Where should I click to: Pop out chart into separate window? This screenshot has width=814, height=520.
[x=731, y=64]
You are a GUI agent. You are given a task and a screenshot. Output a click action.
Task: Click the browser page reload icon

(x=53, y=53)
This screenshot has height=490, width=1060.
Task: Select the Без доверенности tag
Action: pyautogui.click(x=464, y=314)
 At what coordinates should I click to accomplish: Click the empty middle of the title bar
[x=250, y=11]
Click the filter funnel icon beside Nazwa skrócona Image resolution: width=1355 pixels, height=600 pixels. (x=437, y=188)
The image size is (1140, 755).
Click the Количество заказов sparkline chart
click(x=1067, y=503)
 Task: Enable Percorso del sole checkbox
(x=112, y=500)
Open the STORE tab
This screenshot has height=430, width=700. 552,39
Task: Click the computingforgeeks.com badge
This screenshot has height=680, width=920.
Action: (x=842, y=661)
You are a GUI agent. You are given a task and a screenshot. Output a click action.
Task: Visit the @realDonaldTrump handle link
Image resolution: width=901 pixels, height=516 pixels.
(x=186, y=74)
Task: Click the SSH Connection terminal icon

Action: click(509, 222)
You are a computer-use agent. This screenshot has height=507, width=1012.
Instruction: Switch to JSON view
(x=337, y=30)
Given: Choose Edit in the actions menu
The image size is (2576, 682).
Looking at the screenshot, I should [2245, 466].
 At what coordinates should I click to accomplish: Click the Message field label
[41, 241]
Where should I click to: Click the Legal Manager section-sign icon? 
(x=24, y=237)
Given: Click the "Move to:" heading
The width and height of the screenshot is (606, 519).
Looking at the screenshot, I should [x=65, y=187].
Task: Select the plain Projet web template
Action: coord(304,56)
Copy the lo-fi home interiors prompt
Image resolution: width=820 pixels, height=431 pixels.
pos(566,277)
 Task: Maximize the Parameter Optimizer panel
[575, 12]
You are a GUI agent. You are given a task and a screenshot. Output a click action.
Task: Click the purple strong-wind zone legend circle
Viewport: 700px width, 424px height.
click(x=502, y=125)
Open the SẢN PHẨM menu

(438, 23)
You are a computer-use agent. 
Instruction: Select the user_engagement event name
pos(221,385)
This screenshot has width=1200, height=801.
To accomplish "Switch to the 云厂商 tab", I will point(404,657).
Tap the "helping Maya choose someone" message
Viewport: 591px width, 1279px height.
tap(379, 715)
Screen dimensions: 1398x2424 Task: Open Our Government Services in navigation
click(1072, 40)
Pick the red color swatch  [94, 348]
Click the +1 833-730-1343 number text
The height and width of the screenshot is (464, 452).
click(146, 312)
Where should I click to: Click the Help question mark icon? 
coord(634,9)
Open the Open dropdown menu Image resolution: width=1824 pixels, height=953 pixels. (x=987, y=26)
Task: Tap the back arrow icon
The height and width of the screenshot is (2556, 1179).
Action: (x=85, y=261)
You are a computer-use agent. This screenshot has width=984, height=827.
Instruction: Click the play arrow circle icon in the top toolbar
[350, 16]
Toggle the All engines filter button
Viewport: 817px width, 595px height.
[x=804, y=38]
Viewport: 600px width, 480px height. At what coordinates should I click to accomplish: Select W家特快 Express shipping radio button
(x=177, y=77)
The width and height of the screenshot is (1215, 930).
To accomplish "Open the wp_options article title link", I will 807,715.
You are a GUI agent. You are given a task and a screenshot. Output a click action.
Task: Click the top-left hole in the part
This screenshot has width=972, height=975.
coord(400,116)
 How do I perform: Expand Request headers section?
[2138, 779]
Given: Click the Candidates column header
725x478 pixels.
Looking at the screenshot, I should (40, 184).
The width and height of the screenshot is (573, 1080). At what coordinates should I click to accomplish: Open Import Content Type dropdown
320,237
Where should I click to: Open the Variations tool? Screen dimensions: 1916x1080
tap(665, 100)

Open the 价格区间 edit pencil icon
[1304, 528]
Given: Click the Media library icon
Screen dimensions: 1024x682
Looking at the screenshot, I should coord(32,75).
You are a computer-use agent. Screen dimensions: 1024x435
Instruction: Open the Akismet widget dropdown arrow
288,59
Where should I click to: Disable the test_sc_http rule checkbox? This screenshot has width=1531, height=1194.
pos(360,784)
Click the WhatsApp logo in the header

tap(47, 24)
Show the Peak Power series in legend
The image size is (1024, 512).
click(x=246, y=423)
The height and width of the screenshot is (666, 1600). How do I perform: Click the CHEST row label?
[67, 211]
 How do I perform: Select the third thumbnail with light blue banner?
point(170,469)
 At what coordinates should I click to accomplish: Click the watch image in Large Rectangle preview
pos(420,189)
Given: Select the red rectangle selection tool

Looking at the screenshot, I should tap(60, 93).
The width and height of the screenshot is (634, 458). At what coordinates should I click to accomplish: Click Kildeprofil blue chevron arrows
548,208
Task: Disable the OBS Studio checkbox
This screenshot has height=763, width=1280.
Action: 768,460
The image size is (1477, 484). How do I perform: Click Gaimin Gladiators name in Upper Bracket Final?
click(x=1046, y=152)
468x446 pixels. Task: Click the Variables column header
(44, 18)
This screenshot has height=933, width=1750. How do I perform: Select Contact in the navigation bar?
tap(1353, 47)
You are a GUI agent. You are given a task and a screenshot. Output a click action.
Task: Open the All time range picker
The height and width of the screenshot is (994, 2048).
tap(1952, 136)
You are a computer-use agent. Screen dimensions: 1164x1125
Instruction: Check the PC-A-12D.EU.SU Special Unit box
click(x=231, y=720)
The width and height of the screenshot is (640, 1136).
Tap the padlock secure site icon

TO DO ::
Please give back all of the data exactly as it appears.

WRITTEN REPLY ::
Where should I click to: Pop out chart into separate window? This screenshot has width=814, height=520.
[x=731, y=64]
You are a GUI agent. You are given a task and a screenshot. Output a click action.
Task: Click the browser page reload icon

(x=53, y=53)
This screenshot has height=490, width=1060.
Task: Select the Без доверенности tag
Action: pyautogui.click(x=464, y=314)
 At what coordinates should I click to accomplish: Click the empty middle of the title bar
[x=250, y=11]
Click the filter funnel icon beside Nazwa skrócona Image resolution: width=1355 pixels, height=600 pixels. (x=437, y=188)
The image size is (1140, 755).
Click the Количество заказов sparkline chart
click(x=1067, y=503)
 Task: Enable Percorso del sole checkbox
(x=112, y=500)
Open the STORE tab
This screenshot has height=430, width=700. 552,39
Task: Click the computingforgeeks.com badge
This screenshot has height=680, width=920.
Action: (x=842, y=661)
You are a GUI agent. You are given a task and a screenshot. Output a click action.
Task: Visit the @realDonaldTrump handle link
Image resolution: width=901 pixels, height=516 pixels.
(x=186, y=74)
Task: Click the SSH Connection terminal icon

Action: click(509, 222)
You are a computer-use agent. This screenshot has height=507, width=1012.
Instruction: Switch to JSON view
(x=337, y=30)
Given: Choose Edit in the actions menu
The image size is (2576, 682).
Looking at the screenshot, I should [2245, 466].
 At what coordinates should I click to accomplish: Click the Message field label
[41, 241]
Where should I click to: Click the Legal Manager section-sign icon? 
(x=24, y=237)
Given: Click the "Move to:" heading
The width and height of the screenshot is (606, 519).
Looking at the screenshot, I should [x=65, y=187].
Task: Select the plain Projet web template
Action: coord(304,56)
Copy the lo-fi home interiors prompt
Image resolution: width=820 pixels, height=431 pixels.
pos(566,277)
 Task: Maximize the Parameter Optimizer panel
[575, 12]
You are a GUI agent. You are given a task and a screenshot. Output a click action.
Task: Click the purple strong-wind zone legend circle
Viewport: 700px width, 424px height.
click(x=502, y=125)
Open the SẢN PHẨM menu

(438, 23)
You are a computer-use agent. 
Instruction: Select the user_engagement event name
pos(221,385)
This screenshot has width=1200, height=801.
To accomplish "Switch to the 云厂商 tab", I will point(404,657).
Tap the "helping Maya choose someone" message
Viewport: 591px width, 1279px height.
tap(379, 715)
Screen dimensions: 1398x2424 Task: Open Our Government Services in navigation
click(1072, 40)
Pick the red color swatch  [94, 348]
Click the +1 833-730-1343 number text
The height and width of the screenshot is (464, 452).
click(146, 312)
Where should I click to: Click the Help question mark icon? 
coord(634,9)
Open the Open dropdown menu Image resolution: width=1824 pixels, height=953 pixels. (x=987, y=26)
Task: Tap the back arrow icon
The height and width of the screenshot is (2556, 1179).
Action: (x=85, y=261)
You are a computer-use agent. This screenshot has width=984, height=827.
Instruction: Click the play arrow circle icon in the top toolbar
[350, 16]
Toggle the All engines filter button
Viewport: 817px width, 595px height.
[x=804, y=38]
Viewport: 600px width, 480px height. At what coordinates should I click to accomplish: Select W家特快 Express shipping radio button
(x=177, y=77)
The width and height of the screenshot is (1215, 930).
To accomplish "Open the wp_options article title link", I will 807,715.
You are a GUI agent. You are given a task and a screenshot. Output a click action.
Task: Click the top-left hole in the part
This screenshot has width=972, height=975.
coord(400,116)
 How do I perform: Expand Request headers section?
[2138, 779]
Given: Click the Candidates column header
725x478 pixels.
Looking at the screenshot, I should (40, 184).
The width and height of the screenshot is (573, 1080). At what coordinates should I click to accomplish: Open Import Content Type dropdown
320,237
Where should I click to: Open the Variations tool? Screen dimensions: 1916x1080
tap(665, 100)

Open the 价格区间 edit pencil icon
[1304, 528]
Given: Click the Media library icon
Screen dimensions: 1024x682
Looking at the screenshot, I should coord(32,75).
You are a computer-use agent. Screen dimensions: 1024x435
Instruction: Open the Akismet widget dropdown arrow
288,59
Where should I click to: Disable the test_sc_http rule checkbox? This screenshot has width=1531, height=1194.
pos(360,784)
Click the WhatsApp logo in the header

tap(47, 24)
Show the Peak Power series in legend
The image size is (1024, 512).
click(x=246, y=423)
The height and width of the screenshot is (666, 1600). How do I perform: Click the CHEST row label?
[67, 211]
 How do I perform: Select the third thumbnail with light blue banner?
point(170,469)
 At what coordinates should I click to accomplish: Click the watch image in Large Rectangle preview
pos(420,189)
Given: Select the red rectangle selection tool

Looking at the screenshot, I should tap(60, 93).
The width and height of the screenshot is (634, 458). At what coordinates should I click to accomplish: Click Kildeprofil blue chevron arrows
548,208
Task: Disable the OBS Studio checkbox
This screenshot has height=763, width=1280.
Action: 768,460
The image size is (1477, 484). How do I perform: Click Gaimin Gladiators name in Upper Bracket Final?
click(x=1046, y=152)
468x446 pixels. Task: Click the Variables column header
(44, 18)
This screenshot has height=933, width=1750. How do I perform: Select Contact in the navigation bar?
tap(1353, 47)
You are a GUI agent. You are given a task and a screenshot. Output a click action.
Task: Open the All time range picker
The height and width of the screenshot is (994, 2048).
tap(1952, 136)
You are a computer-use agent. Screen dimensions: 1164x1125
Instruction: Check the PC-A-12D.EU.SU Special Unit box
click(x=231, y=720)
The width and height of the screenshot is (640, 1136).
Tap the padlock secure site icon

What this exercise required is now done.